I didn’t know if I was going to post today.
Last night was the last regular youth meeting for the year – and for me like the last one I will lead as a vocational pastor. It wasn’t much really.
We got together at Wiens’ house a ½ mile north of town. These are people I respect for their compassion, and servant hearts.
We played bomb the burning – cool little game where teams build fires and try to put the other teams fire out using water balloons. Donovan got injured. Donovan always gets injured. If anyone is gonna get injured Donovan is going to be the one. Donovan got hit with shrapnel from the fire when it got bombed. He’s okay. Sometimes the injuries seem bigger at the time.
We roasted marshmallows. And then we booked it out to the dugout to watch the boys try to water ski behind the quad using their downhill snow skis. – YES!
We played soccer in the dusk which quickly turned into a tackle – tuna-fish-human-blanket wrestling match. I did a somersault over Brad Irwin’s back – NOT ‘cause I wanted to…
Then we packed up.
Garry my long time friend (and by the way the only volunteer staff who has been with me from day one here at this church) called the remaining kids together to recognize that this was my last youth. I was bawling just as I am now writing this. The kids were sniffling – even the guys I think. Garry prayed and well I cried.
I came home and sat on the porch for a long time.

**GIVEN INFORMATION**

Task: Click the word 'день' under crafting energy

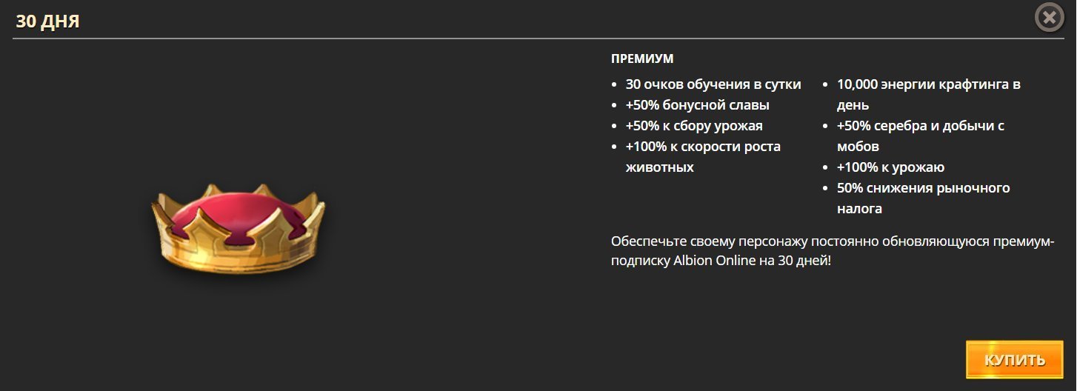Action: pyautogui.click(x=853, y=105)
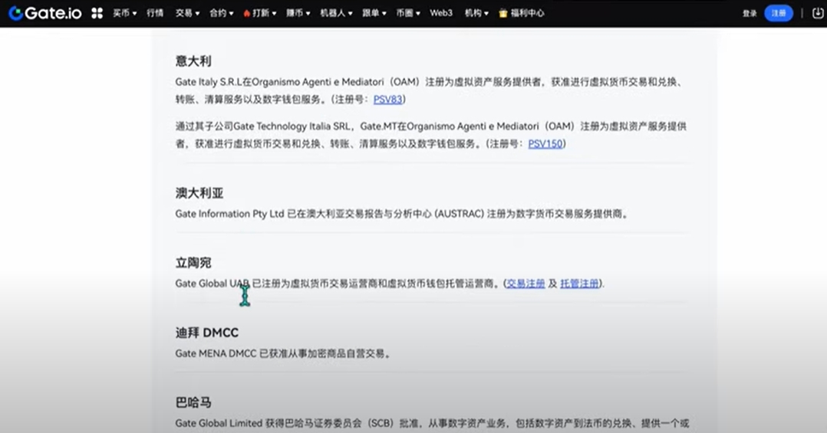Click the gift icon beside 福利中心

coord(503,14)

**PROBLEM DETAILS**
Could you quote the whole post about the last youth meeting word for word?

**EXPECTED OUTPUT**
I didn’t know if I was going to post today.
Last night was the last regular youth meeting for the year – and for me like the last one I will lead as a vocational pastor. It wasn’t much really.
We got together at Wiens’ house a ½ mile north of town. These are people I respect for their compassion, and servant hearts.
We played bomb the burning – cool little game where teams build fires and try to put the other teams fire out using water balloons. Donovan got injured. Donovan always gets injured. If anyone is gonna get injured Donovan is going to be the one. Donovan got hit with shrapnel from the fire when it got bombed. He’s okay. Sometimes the injuries seem bigger at the time.
We roasted marshmallows. And then we booked it out to the dugout to watch the boys try to water ski behind the quad using their downhill snow skis. – YES!
We played soccer in the dusk which quickly turned into a tackle – tuna-fish-human-blanket wrestling match. I did a somersault over Brad Irwin’s back – NOT ‘cause I wanted to…
Then we packed up.
Garry my long time friend (and by the way the only volunteer staff who has been with me from day one here at this church) called the remaining kids together to recognize that this was my last youth. I was bawling just as I am now writing this. The kids were sniffling – even the guys I think. Garry prayed and well I cried.
I came home and sat on the porch for a long time.